:: PROBLEM DETAILS ::
Within the entries below, find every line that has the string "Select", then copy it.
*** Opening of SOURCE DATA ***
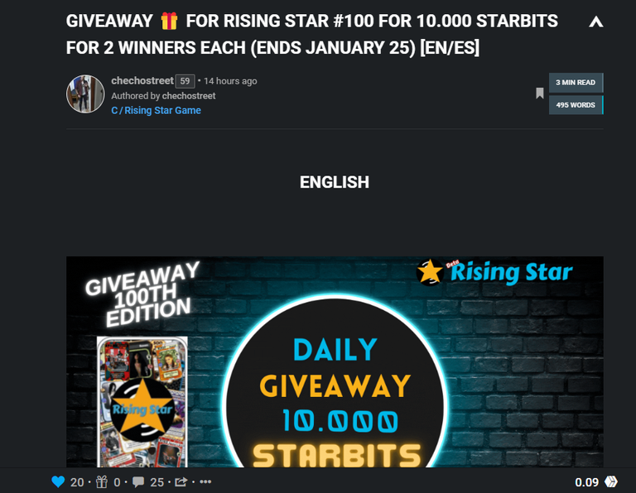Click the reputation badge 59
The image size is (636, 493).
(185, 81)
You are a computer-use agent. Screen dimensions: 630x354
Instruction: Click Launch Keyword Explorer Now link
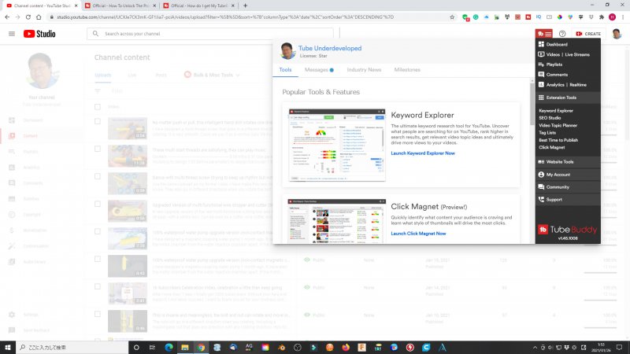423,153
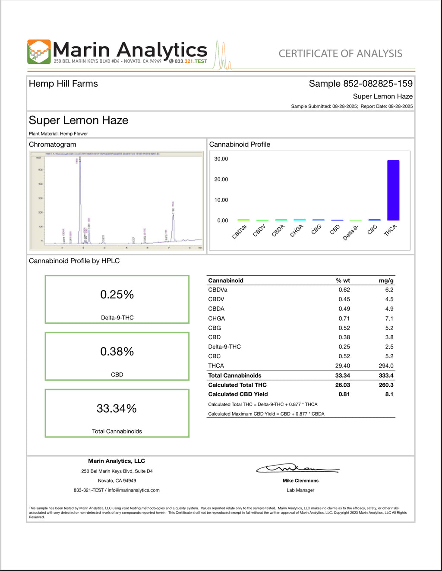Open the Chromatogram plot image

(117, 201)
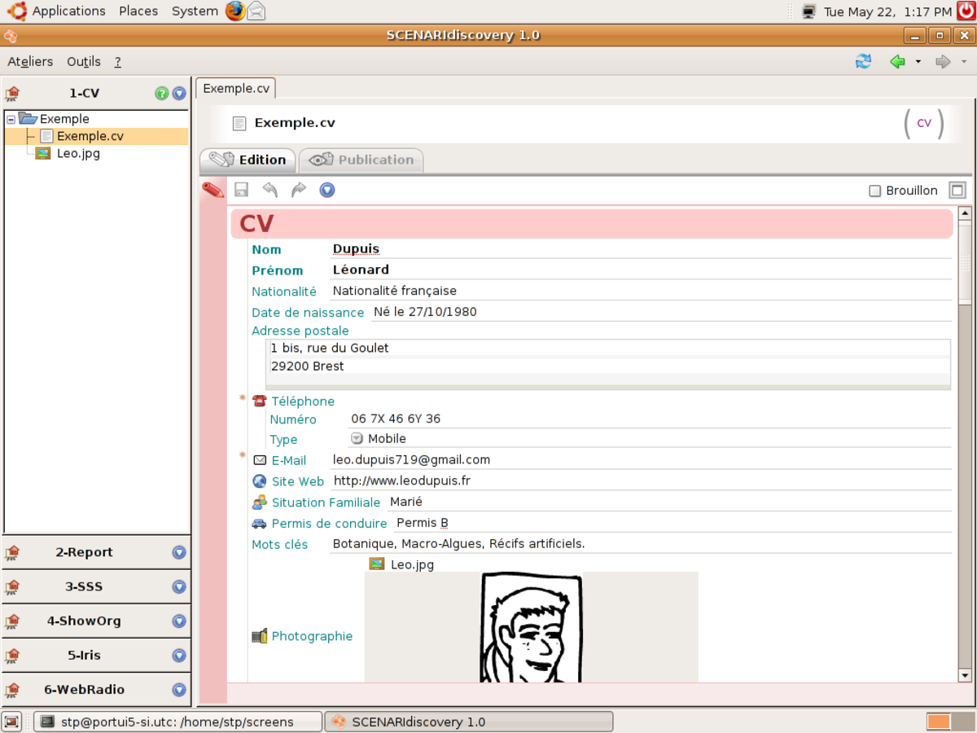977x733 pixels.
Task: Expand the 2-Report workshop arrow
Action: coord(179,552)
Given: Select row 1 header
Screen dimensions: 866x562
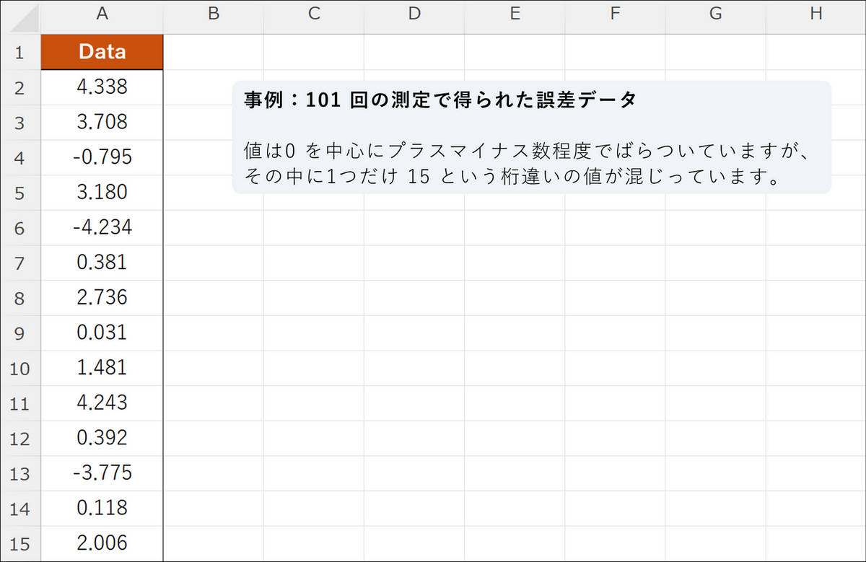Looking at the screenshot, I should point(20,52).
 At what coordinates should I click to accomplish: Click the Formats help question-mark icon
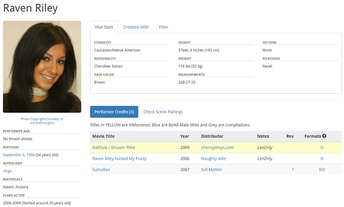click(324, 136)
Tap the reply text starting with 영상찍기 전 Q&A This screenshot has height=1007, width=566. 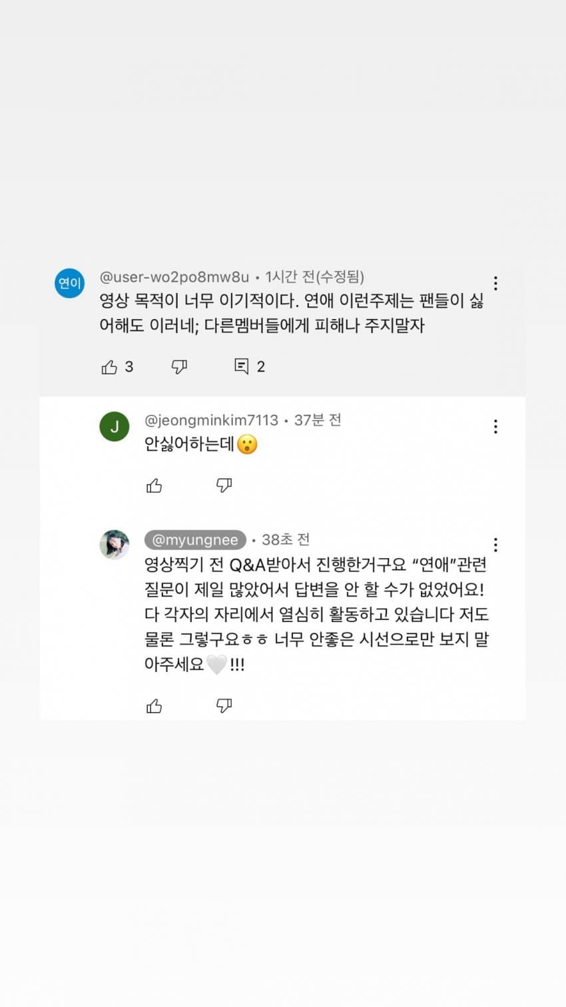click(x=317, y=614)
*** Close of SOURCE DATA ***
*** Opening of SOURCE DATA ***
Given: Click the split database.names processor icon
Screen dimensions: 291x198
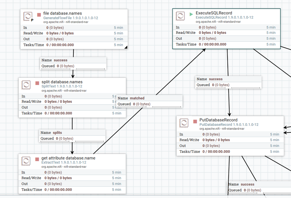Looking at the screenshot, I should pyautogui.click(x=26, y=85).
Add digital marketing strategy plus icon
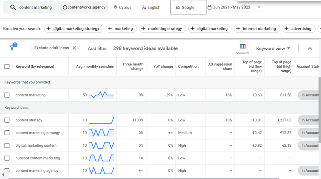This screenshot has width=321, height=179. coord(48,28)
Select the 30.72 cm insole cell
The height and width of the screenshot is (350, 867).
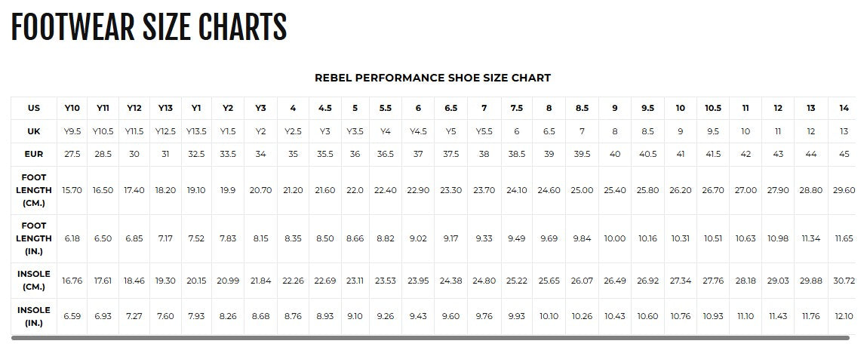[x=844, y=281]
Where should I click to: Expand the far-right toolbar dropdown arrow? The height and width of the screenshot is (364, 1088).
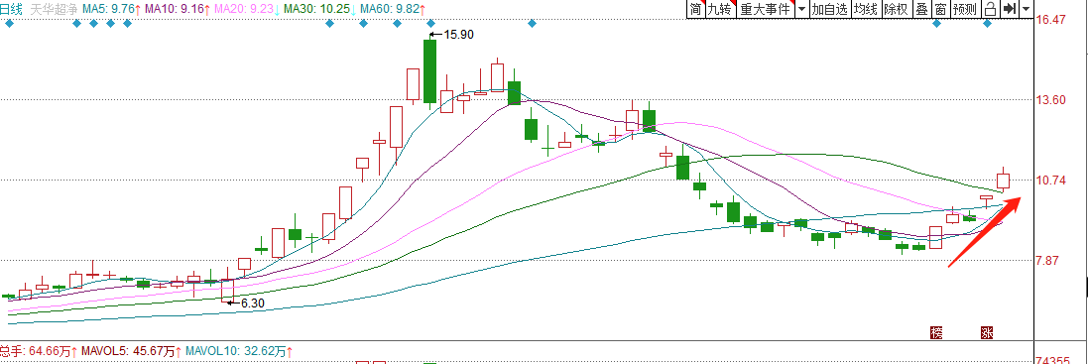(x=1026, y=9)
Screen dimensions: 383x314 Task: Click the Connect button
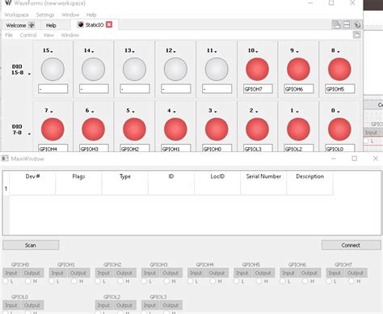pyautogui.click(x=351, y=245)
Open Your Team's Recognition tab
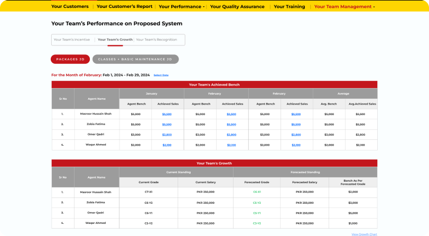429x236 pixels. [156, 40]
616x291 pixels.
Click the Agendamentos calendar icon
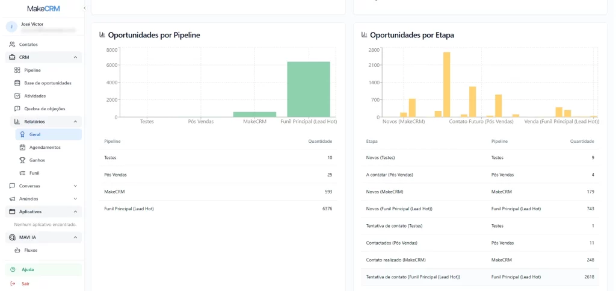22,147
*** Close of SOURCE DATA ***
:: EXERCISE RESPONSE ::
Given: Select row 1 header
Select the 30.72 cm insole cell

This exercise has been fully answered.